The question could not have come at a worse time. At that exact moment, my dad was having a procedure where they were trying to determine why he was bleeding. He had been filling bed sheet after bed sheet with pools of blood, like someone had amputated one of his limbs. And, they couldn't find a reason for it.

At that point, it was his tenth day in the hospital and the bleeding was a new development, not the reason he was admitted. The few days before, he had vacillated between the transitional states of awake, but not knowing who I was, and being completely out of it and delirious.

I would be lying if I said I hadn't thought about the importance of Father's Day this year, what may be the last Father's Day with my dad. It would be hard not to think about it, even if I didn't want to, with all of the commercials and advertisements and emails telling me what would make my dad happy for his "special day."

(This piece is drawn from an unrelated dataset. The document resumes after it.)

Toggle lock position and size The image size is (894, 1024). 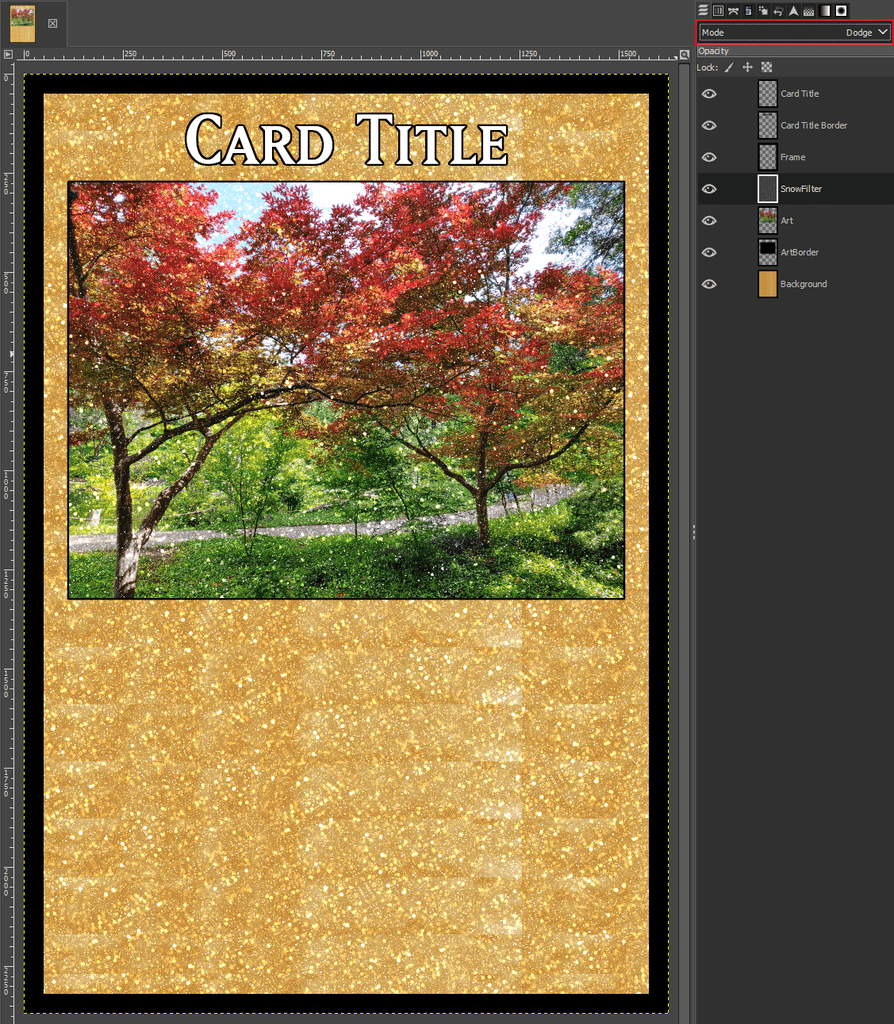tap(747, 67)
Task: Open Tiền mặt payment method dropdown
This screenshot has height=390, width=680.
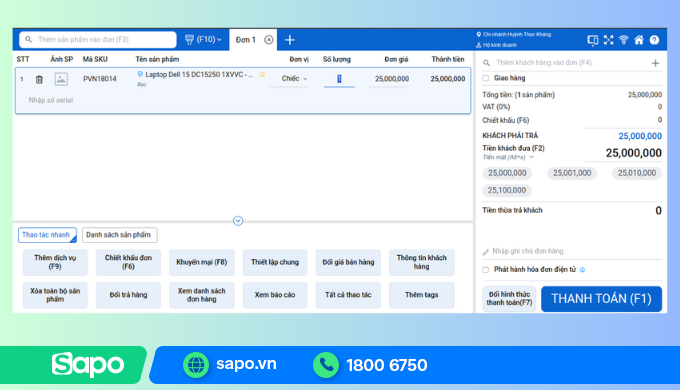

It seems so ridiculous to me this year, all of that "stuff" -- the cards and the barbecue grills on sale and the latest tech gadgets. I think of the trinkets I gave him as a child, like those cheap resin statues of cartoon-like caricatures holding a fishing pole with "World's Greatest Dad" engraved across the bottom. Or, I think of the year my husband got him one of those hammock chair swings that hang from a tree, an idea I said my dad would hate for Father's Day, but he ended up loving, especially when the grandkids would pile in it and he would push them.

No, none of those things would do for my dad this year. Instead, my dad would like to have a piece of ice-cold watermelon, so ripe that you can feel the graininess when you crunch down on it. He's been talking about it and describing it just that way for almost a month now.

But, he can't have that, because he hasn't been able to eat real food now for 32 days.

If my dad had his way for Father's Day, he would be at home. I know this because during one rare, lucid moment over the past month, he raised up out of his hospital bed, looked me right in the eyes and said, "Bail me out of here."

But, I can't give my dad that either for Father's Day because he will likely never go home again.

Or, if my dad could have a Father's Day gift this year, he would just want to get out of bed, because, after 32 days of not being able to get up, he's just... done.

Although I can't get my dad any of the things he wants this year, I am going to sneak a homemade frozen watermelon purée into the hospital. And, I'm going to sit by my dad's side and feed him what will probably be his last taste of watermelon... because he deserves at least that for his final Father's Day.